ITHACA, N.Y. — The city of Ithaca took a step Wednesday night toward possibly suing pharmaceutical companies for misleading the public about the addictive qualities of prescription opioids, a major contributing factor in the national opioid epidemic.

During a City Administration meeting, Mayor Svante Myrick said, “What’s become very clear is that these pharmaceutical companies, the companies that manufacture opiates, knew pretty early on these were highly addictive and pretended that they weren’t — not just pretended that they weren’t — but marketed them as if they were a consequence-free alternative to managing your pain.

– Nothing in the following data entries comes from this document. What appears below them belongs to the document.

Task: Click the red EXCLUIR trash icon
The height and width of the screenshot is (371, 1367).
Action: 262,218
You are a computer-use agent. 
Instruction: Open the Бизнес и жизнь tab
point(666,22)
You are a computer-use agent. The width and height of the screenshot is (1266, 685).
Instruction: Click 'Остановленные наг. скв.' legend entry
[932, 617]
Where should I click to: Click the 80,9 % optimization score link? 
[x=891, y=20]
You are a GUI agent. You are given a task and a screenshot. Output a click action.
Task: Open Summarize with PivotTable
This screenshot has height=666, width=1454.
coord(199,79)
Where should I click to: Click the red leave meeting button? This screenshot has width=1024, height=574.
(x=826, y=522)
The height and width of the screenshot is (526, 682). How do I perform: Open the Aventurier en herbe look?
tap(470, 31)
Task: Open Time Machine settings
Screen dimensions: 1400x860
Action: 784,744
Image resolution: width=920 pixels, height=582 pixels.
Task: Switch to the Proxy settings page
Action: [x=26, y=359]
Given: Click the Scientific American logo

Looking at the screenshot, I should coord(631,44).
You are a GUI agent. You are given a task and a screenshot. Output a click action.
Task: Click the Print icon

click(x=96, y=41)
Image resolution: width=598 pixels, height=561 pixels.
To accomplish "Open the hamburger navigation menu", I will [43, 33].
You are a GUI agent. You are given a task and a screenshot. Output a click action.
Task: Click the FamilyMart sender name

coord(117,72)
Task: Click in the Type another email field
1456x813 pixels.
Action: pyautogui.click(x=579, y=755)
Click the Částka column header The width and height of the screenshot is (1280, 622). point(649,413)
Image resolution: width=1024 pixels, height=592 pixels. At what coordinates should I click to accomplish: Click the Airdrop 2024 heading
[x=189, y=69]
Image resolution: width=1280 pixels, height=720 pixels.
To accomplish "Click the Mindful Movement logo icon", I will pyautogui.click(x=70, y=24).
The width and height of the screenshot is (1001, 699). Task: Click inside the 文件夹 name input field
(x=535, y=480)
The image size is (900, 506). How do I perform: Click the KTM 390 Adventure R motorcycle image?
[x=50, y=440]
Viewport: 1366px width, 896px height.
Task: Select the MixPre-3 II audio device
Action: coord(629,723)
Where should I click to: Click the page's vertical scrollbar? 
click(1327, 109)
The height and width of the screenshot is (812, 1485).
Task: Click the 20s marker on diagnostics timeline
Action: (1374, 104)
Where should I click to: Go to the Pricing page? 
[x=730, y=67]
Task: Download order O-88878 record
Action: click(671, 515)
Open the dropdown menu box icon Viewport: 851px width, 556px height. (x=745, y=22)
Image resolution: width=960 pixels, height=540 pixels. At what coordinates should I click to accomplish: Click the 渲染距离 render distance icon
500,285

That was also grossly irresponsible.”

He said that in 2016, the number of people who have died from opioid-related deaths amounted to more people than were killed by gun violence or car crashes annually.

The lawsuit would sue opioid manufacturers for the monetary strain the opioid epidemic has put on communities for services such as additional training for first responders, the cost of the opioid overdose-reversing drug Narcan, and the increased demand from firefighters, ambulances and police officers for opioid-related calls.

“This will look and feel a lot like a class action but its technically not a class action,” Ithaca City Attorney Ari Lavine said. “They (attorneys) could represent us individually, but they also represent, individually, lots of municipalities who have lined up for the exact same claim.”

The resolution states, “That the City Attorney is hereby authorized to commence civil litigation against opioid manufacturers and others who have harmed the City by promoting the abuse of opioids and to retain counsel—at no out-of-pocket cost to the City—to represent the City in such litigation.”

It unanimously passed through the committee and is going forward to Common Council for a vote.

Related: With Overdoses on Rise, Cities and Counties Look for Someone to Blame

If approved, the city would join many municipalities in New York and across the country, including Tompkins County, that have banded together to sue opioid companies for their role in the drug epidemic.

“I would just add that this is part of our all-of-the-above strategy to combat the large drug problem of opiate abuse particularly,” Myrick said, a kind of “truth and reconciliation process that we have to go through as a community.”